(Records from a dataset)
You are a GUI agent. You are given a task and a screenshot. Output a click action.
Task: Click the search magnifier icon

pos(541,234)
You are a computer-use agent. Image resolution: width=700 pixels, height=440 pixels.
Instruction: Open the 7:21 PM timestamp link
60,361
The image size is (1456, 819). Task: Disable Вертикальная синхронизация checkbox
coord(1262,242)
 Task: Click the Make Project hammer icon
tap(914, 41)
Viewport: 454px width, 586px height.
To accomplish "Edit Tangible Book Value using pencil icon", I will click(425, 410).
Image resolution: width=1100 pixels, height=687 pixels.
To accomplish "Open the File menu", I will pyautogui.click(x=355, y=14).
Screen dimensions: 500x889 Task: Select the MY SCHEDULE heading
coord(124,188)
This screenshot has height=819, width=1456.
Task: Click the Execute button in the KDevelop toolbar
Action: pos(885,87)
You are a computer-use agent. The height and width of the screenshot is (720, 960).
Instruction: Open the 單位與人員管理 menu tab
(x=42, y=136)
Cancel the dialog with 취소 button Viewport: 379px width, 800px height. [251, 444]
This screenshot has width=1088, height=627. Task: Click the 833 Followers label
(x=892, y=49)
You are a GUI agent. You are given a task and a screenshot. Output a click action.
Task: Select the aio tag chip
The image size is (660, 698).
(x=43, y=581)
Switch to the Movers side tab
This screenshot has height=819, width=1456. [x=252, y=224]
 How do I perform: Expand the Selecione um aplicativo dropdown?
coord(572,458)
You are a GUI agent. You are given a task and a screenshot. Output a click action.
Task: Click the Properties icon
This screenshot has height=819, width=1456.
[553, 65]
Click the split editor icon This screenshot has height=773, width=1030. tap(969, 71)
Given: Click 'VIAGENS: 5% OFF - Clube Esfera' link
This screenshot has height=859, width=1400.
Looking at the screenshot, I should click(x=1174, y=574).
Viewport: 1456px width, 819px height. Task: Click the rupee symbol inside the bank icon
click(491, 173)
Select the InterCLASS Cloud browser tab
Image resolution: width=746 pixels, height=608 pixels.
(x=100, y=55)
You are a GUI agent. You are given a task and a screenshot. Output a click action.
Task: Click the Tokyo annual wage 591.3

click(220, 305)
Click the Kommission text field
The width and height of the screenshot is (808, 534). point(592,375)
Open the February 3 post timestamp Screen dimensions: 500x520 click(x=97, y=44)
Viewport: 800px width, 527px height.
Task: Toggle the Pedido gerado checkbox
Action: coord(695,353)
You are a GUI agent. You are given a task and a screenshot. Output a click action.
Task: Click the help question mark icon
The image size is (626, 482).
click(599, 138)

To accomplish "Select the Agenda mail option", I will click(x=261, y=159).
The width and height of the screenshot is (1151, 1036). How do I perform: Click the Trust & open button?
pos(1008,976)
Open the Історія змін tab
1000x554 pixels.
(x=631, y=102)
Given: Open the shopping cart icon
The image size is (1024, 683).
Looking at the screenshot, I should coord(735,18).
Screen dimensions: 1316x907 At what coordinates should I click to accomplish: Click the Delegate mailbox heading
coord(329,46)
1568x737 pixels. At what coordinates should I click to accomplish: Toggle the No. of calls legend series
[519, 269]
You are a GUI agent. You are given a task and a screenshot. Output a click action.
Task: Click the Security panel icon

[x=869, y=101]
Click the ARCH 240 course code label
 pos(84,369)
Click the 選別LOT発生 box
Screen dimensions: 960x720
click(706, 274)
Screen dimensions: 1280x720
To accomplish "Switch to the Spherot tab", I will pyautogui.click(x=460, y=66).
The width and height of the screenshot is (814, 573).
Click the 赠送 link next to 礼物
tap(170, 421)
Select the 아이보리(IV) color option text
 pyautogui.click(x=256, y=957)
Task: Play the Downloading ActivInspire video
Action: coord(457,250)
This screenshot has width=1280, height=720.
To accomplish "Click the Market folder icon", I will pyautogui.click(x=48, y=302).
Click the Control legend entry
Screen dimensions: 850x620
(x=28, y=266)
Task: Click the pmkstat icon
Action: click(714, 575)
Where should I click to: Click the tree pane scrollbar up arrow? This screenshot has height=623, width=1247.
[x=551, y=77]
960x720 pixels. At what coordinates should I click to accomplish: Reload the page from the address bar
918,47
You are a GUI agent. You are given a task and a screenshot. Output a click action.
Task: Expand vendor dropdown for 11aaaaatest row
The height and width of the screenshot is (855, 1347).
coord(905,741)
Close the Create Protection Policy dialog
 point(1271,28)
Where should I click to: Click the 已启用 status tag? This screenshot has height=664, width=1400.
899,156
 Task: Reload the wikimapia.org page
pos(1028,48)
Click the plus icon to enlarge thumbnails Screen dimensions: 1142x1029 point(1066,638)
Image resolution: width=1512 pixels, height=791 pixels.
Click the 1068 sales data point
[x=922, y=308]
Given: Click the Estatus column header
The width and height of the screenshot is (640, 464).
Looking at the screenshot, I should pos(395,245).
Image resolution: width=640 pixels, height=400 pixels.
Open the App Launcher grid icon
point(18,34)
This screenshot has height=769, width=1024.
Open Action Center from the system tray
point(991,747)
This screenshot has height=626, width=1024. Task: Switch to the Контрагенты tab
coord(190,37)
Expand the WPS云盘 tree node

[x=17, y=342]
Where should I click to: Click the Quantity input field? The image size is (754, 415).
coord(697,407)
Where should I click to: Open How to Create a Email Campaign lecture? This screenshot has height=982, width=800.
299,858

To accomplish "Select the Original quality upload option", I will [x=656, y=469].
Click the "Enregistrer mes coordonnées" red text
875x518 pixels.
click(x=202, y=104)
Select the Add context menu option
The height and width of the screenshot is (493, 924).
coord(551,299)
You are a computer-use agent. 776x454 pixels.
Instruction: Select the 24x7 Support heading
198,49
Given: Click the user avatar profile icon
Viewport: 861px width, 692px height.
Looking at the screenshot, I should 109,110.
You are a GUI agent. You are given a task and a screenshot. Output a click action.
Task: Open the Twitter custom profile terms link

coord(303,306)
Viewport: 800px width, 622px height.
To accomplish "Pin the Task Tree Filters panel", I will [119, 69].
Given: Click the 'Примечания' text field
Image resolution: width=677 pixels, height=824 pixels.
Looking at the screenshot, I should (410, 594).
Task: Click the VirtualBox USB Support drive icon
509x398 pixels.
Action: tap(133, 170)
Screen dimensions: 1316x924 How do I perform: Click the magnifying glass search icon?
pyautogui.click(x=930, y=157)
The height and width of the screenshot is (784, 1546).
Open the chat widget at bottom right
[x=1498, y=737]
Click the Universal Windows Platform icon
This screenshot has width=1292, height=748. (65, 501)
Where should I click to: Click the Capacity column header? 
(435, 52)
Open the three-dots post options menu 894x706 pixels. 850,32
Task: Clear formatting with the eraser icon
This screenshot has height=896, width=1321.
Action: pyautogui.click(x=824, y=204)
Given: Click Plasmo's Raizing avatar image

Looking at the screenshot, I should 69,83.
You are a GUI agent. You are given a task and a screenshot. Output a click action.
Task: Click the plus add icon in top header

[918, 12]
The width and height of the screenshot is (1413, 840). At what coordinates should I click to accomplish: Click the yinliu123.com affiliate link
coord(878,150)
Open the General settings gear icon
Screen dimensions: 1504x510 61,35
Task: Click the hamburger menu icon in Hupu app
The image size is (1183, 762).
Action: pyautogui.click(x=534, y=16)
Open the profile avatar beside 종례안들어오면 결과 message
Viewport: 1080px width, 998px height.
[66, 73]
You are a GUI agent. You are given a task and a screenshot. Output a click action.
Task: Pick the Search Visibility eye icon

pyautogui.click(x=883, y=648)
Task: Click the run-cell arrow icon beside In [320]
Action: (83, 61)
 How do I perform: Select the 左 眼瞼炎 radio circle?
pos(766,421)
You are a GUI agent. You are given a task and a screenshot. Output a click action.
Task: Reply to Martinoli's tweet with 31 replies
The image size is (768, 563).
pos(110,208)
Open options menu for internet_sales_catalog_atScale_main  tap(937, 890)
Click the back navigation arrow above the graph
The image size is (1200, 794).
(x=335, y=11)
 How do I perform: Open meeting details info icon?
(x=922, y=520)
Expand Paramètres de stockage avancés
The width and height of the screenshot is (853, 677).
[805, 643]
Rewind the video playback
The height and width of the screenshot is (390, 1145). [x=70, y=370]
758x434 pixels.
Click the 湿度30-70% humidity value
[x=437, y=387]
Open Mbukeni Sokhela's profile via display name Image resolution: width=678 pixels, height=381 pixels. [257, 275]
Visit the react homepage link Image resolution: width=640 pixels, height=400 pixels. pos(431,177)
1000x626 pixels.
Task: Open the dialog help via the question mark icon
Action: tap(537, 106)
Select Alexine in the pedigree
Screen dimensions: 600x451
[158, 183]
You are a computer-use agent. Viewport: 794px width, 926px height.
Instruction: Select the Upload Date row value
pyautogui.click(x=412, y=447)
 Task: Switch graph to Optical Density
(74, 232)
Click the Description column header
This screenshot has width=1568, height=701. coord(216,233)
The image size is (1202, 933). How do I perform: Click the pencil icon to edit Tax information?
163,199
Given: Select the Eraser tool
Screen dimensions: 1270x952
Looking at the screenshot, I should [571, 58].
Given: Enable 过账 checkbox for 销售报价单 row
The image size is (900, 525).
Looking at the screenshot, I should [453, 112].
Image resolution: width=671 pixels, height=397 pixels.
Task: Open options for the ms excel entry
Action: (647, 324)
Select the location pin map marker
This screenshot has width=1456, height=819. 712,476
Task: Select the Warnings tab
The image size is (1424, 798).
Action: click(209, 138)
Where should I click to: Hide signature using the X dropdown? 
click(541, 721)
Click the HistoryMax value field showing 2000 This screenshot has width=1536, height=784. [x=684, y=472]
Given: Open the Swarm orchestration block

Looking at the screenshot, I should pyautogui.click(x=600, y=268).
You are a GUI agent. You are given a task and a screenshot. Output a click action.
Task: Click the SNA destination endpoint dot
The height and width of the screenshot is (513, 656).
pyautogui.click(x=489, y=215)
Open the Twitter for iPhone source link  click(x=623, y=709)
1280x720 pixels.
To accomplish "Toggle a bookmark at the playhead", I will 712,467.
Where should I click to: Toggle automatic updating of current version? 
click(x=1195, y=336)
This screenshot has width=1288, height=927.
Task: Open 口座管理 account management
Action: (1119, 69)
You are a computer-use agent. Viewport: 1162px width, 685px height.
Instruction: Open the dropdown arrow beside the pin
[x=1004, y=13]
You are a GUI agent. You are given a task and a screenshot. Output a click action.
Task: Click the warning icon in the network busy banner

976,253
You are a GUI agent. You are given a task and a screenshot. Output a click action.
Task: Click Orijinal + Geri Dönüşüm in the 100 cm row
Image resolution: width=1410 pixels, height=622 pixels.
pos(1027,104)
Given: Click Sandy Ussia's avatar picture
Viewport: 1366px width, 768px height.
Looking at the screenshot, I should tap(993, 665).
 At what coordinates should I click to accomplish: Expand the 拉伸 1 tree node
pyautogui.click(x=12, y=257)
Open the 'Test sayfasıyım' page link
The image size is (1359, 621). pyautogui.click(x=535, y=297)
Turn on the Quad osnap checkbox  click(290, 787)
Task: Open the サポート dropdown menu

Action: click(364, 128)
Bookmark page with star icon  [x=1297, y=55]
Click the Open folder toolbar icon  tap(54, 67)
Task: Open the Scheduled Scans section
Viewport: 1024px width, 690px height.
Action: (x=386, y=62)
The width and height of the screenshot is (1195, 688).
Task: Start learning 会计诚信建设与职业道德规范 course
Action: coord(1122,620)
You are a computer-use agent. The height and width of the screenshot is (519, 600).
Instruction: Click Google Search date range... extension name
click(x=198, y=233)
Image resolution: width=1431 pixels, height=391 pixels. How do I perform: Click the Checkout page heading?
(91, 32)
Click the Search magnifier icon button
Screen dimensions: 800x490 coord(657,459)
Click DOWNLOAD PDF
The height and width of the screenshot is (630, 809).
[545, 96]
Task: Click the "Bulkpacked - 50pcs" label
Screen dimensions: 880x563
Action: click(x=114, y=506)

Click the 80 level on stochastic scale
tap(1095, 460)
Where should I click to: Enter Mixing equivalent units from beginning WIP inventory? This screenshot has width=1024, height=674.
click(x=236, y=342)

Goal of the exercise: Output the part of the data that opens with the line containing "At what coordinates should I click to accomplish: Expand" and runs to the end of the data as a JSON list of strings, one string per line, omitting blank lines.

Finished exercise:
[
  " At what coordinates should I click to accomplish: Expand the 拉伸 1 tree node",
  "pyautogui.click(x=12, y=257)",
  "Open the 'Test sayfasıyım' page link",
  "The image size is (1359, 621). pyautogui.click(x=535, y=297)",
  "Turn on the Quad osnap checkbox  click(290, 787)",
  "Task: Open the サポート dropdown menu",
  "Action: click(364, 128)",
  "Bookmark page with star icon  [x=1297, y=55]",
  "Click the Open folder toolbar icon  tap(54, 67)",
  "Task: Open the Scheduled Scans section",
  "Viewport: 1024px width, 690px height.",
  "Action: (x=386, y=62)",
  "The width and height of the screenshot is (1195, 688).",
  "Task: Start learning 会计诚信建设与职业道德规范 course",
  "Action: coord(1122,620)",
  "You are a computer-use agent. The height and width of the screenshot is (519, 600).",
  "Instruction: Click Google Search date range... extension name",
  "click(x=198, y=233)",
  "Image resolution: width=1431 pixels, height=391 pixels. How do I perform: Click the Checkout page heading?",
  "(91, 32)",
  "Click the Search magnifier icon button",
  "Screen dimensions: 800x490 coord(657,459)",
  "Click DOWNLOAD PDF",
  "The height and width of the screenshot is (630, 809).",
  "[545, 96]",
  "Task: Click the \"Bulkpacked - 50pcs\" label",
  "Screen dimensions: 880x563",
  "Action: click(x=114, y=506)",
  "Click the 80 level on stochastic scale",
  "tap(1095, 460)",
  "Where should I click to: Enter Mixing equivalent units from beginning WIP inventory? This screenshot has width=1024, height=674.",
  "click(x=236, y=342)"
]